A derrickhand or derrickman is the person who sits atop the derrick on a drilling rig. Though the exact duties vary from rig to rig, they almost always report directly to the driller. Their job is to guide the stands of the drill pipe into the fingers at the top of the derrick. Other duties might include monitoring pH and calcium levels, viscosity and the mud weight (density), adding chemicals and oil based fluids, and being responsible for the shale shakers and mud pump.

==Details==
The name derrickhand comes from the position they typically occupy, which is at the top of the derrick. From this position they guide the stands of drill pipe, typically 90 ft long, into the fingers at the top of the derrick while tripping (removing the drill string) out of the hole.

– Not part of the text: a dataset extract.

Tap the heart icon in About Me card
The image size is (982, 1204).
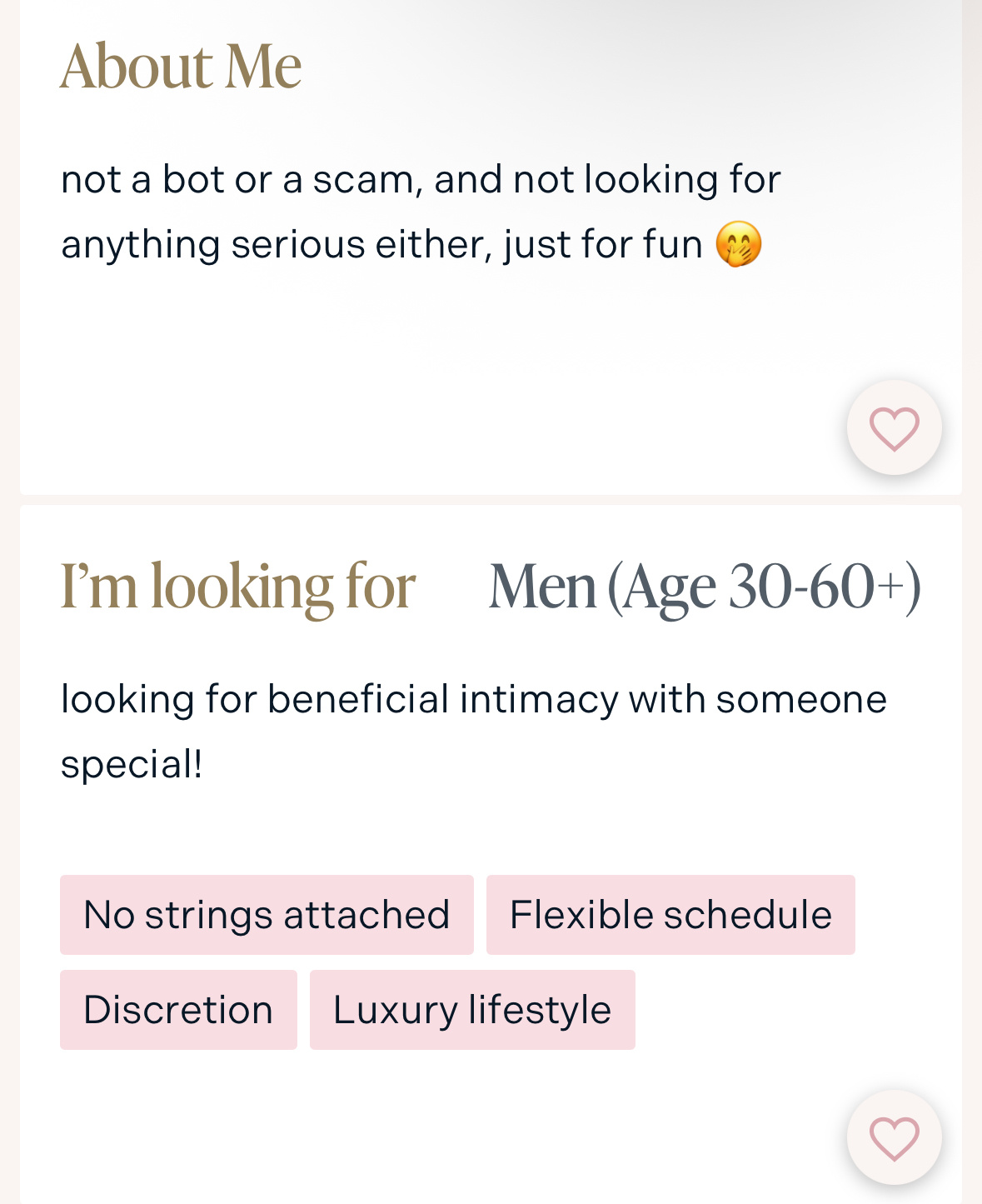(x=894, y=428)
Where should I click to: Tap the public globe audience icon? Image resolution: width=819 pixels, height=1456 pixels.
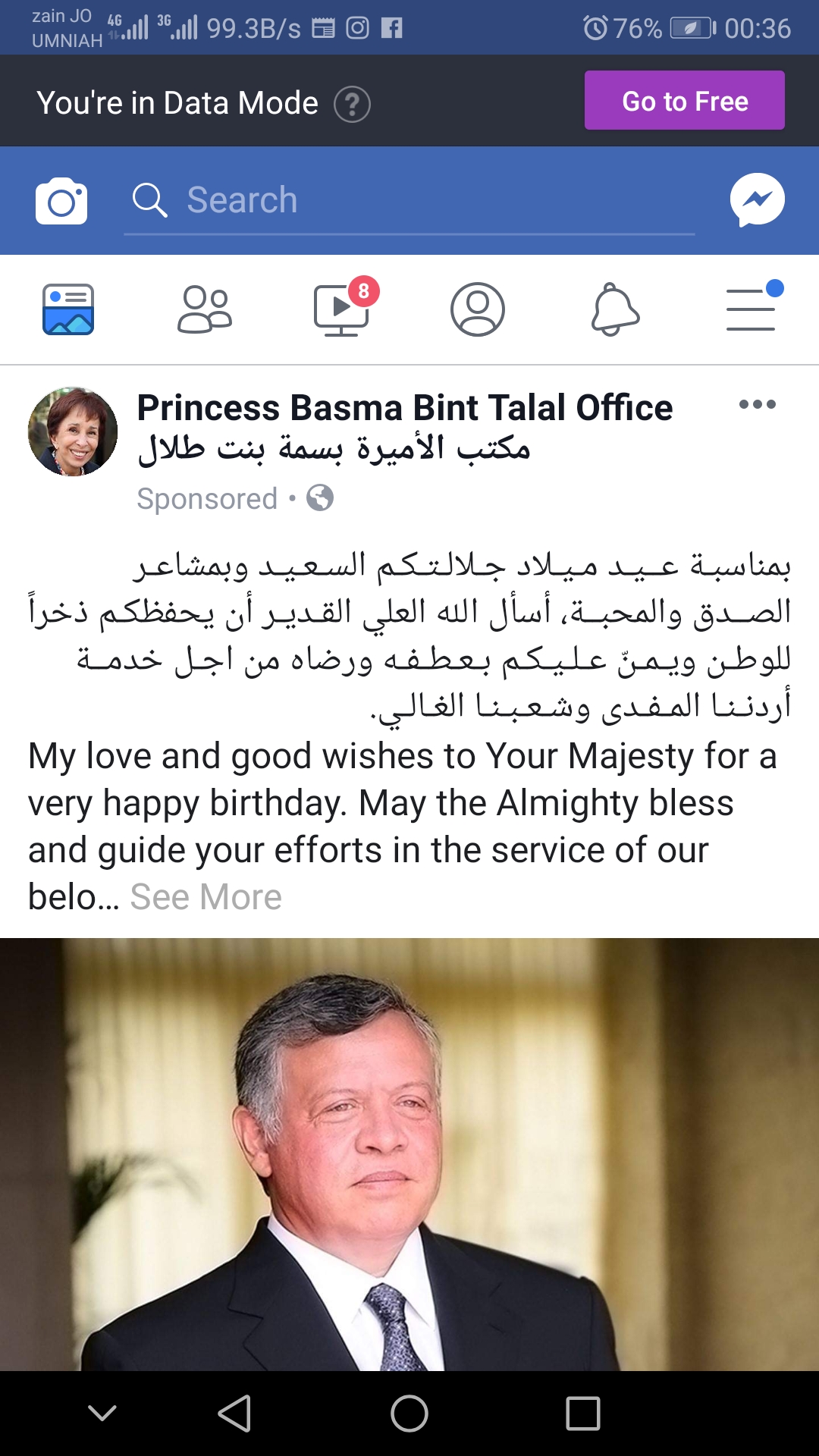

When tripping into the hole (or "running in") they will pull the pipe out of the fingers and guide it into the elevators suspended from the top drive. Traditionally, the derrickhand also works closely with the mud engineer (see drilling fluid) when not tripping pipe since they are not needed in the derrick. In this capacity it is their responsibility to monitor pH and calcium levels, viscosity and the mud weight (density), adding sacks of chemicals (25-100 lb each) to the mud or oil to maintain the desired properties, and monitor the mud level in the mud pits to aid well control. They are also responsible for the shale shakers and mud pumps (making sure they run well and fixing them as needed). The derrickhand is also responsible for the transfer of additional fluids or chemicals (e.g.: Barite, Bentonite or oil-based fluids) from bulk silos or tanks (tank farm) to the mud system.